* **Data items**:
[Start of section]
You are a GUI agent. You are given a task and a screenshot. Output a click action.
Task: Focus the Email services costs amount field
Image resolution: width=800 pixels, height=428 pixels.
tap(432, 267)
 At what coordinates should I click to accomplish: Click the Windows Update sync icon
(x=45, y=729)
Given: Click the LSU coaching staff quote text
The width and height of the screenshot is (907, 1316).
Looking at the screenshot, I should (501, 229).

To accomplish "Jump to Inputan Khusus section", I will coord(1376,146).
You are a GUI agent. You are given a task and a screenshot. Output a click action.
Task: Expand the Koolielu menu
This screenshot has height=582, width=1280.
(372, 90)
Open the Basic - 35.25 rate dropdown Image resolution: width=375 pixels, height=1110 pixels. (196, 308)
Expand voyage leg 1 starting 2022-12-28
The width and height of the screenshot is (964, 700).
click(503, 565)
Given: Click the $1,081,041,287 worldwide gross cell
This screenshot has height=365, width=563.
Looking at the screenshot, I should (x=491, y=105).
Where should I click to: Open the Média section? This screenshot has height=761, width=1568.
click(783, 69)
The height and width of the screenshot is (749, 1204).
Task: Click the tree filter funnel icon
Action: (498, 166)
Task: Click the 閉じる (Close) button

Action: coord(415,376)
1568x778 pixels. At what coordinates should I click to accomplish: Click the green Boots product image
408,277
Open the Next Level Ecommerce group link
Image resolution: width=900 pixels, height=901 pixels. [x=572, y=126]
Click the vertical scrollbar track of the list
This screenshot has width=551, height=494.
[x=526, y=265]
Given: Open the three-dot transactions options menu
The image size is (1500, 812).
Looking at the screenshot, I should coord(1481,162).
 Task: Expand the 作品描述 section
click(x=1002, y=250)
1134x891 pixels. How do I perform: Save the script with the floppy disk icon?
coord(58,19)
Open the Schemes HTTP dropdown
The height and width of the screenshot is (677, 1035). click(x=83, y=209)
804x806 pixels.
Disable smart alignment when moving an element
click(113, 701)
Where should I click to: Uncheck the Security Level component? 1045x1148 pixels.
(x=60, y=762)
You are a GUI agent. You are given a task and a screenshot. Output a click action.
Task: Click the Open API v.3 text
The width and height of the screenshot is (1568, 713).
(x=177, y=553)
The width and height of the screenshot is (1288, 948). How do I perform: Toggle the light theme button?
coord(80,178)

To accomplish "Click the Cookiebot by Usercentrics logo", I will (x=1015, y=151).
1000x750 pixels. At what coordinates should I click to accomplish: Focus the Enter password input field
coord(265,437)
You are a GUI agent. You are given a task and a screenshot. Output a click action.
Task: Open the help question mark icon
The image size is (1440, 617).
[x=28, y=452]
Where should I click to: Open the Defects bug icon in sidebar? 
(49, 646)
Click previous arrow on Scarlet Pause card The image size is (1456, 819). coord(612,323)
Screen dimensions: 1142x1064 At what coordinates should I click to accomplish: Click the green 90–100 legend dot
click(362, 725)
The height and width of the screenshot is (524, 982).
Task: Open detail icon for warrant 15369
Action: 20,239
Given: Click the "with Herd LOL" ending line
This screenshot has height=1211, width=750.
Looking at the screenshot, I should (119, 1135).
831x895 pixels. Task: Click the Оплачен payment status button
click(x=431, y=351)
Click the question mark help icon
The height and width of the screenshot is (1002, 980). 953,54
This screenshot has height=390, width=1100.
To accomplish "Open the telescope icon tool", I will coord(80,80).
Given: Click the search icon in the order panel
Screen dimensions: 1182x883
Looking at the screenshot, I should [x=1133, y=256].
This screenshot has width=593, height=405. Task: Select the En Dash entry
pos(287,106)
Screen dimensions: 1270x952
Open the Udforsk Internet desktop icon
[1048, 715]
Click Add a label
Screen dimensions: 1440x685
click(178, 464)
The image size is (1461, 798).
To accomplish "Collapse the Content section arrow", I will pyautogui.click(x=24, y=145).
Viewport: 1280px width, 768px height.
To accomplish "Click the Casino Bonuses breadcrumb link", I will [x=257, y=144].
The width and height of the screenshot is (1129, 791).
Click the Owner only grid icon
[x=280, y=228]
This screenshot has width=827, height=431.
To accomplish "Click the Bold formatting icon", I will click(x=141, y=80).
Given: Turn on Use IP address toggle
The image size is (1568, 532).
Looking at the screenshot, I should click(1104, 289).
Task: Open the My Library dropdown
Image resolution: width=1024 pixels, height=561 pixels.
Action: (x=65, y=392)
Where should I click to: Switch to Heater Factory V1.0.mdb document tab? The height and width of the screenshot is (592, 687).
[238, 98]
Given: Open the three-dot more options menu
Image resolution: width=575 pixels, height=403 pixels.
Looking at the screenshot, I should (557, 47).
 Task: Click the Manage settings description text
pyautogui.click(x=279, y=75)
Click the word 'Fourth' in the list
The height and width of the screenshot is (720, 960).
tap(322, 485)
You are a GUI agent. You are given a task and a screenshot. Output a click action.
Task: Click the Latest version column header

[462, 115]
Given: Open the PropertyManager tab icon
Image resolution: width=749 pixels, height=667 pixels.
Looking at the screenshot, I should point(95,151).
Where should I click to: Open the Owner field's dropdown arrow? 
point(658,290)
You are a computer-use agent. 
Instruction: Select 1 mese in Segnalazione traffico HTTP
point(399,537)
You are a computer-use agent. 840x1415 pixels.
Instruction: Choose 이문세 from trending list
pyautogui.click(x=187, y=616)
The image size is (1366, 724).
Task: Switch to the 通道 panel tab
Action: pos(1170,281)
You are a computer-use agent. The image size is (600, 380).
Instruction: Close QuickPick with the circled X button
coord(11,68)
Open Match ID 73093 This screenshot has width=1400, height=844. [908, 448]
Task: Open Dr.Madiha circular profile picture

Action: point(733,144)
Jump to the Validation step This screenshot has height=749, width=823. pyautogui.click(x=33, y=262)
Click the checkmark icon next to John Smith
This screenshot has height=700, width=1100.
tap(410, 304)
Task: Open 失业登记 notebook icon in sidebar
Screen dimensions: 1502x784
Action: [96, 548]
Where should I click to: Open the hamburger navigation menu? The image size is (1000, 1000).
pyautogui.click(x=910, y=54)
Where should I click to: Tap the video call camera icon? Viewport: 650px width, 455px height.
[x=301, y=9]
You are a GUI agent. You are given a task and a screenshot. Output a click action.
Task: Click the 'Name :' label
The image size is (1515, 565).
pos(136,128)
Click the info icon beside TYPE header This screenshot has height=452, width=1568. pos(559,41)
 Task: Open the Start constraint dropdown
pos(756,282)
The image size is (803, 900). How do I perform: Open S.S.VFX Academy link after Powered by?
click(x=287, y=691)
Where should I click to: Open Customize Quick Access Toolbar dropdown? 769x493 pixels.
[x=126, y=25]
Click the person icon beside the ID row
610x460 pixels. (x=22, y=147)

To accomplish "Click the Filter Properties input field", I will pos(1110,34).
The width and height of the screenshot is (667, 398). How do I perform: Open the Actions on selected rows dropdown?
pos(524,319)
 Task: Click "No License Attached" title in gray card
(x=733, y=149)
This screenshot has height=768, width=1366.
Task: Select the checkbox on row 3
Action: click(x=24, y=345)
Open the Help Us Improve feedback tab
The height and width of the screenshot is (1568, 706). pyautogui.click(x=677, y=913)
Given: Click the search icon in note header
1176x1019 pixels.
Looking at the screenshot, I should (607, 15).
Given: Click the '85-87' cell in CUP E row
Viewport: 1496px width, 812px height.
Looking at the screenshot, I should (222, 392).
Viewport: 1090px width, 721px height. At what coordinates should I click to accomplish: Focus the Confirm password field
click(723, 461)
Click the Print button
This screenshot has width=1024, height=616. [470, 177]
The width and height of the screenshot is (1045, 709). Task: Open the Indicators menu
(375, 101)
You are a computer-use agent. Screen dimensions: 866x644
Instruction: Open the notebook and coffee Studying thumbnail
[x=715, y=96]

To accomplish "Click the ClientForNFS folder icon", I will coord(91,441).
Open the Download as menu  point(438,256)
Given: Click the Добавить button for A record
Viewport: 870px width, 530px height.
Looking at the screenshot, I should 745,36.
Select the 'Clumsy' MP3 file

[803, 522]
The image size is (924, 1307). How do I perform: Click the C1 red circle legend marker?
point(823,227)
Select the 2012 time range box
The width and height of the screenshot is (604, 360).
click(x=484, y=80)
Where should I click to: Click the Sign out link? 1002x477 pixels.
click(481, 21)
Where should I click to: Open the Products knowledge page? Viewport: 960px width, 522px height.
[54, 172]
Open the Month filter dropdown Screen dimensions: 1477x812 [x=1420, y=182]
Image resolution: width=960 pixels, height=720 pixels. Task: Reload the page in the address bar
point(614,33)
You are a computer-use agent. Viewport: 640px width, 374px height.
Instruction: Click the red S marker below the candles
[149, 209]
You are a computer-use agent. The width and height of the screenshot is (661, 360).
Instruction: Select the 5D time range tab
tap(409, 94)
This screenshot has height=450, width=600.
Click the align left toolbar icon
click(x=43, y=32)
[End of section]
* **Task brief**: With the first line being the one containing "The width and height of the screenshot is (1129, 791)." and the last line the one containing "Jump to the", transcribe exactly the lines above that fall in that range.

* **Answer section**:
The width and height of the screenshot is (1129, 791).
Click the Owner only grid icon
[x=280, y=228]
This screenshot has width=827, height=431.
To accomplish "Click the Bold formatting icon", I will click(x=141, y=80).
Given: Turn on Use IP address toggle
The image size is (1568, 532).
Looking at the screenshot, I should click(1104, 289).
Task: Open the My Library dropdown
Image resolution: width=1024 pixels, height=561 pixels.
Action: (x=65, y=392)
Where should I click to: Switch to Heater Factory V1.0.mdb document tab? The height and width of the screenshot is (592, 687).
[238, 98]
Given: Open the three-dot more options menu
Image resolution: width=575 pixels, height=403 pixels.
Looking at the screenshot, I should (557, 47).
 Task: Click the Manage settings description text
pyautogui.click(x=279, y=75)
Click the word 'Fourth' in the list
The height and width of the screenshot is (720, 960).
tap(322, 485)
You are a GUI agent. You are given a task and a screenshot. Output a click action.
Task: Click the Latest version column header

[462, 115]
Given: Open the PropertyManager tab icon
Image resolution: width=749 pixels, height=667 pixels.
Looking at the screenshot, I should point(95,151).
Where should I click to: Open the Owner field's dropdown arrow? 
point(658,290)
You are a computer-use agent. 
Instruction: Select 1 mese in Segnalazione traffico HTTP
point(399,537)
You are a computer-use agent. 840x1415 pixels.
Instruction: Choose 이문세 from trending list
pyautogui.click(x=187, y=616)
The image size is (1366, 724).
Task: Switch to the 通道 panel tab
Action: pos(1170,281)
You are a computer-use agent. The image size is (600, 380).
Instruction: Close QuickPick with the circled X button
coord(11,68)
Open Match ID 73093 This screenshot has width=1400, height=844. [908, 448]
Task: Open Dr.Madiha circular profile picture

Action: point(733,144)
Jump to the Validation step This screenshot has height=749, width=823. pyautogui.click(x=33, y=262)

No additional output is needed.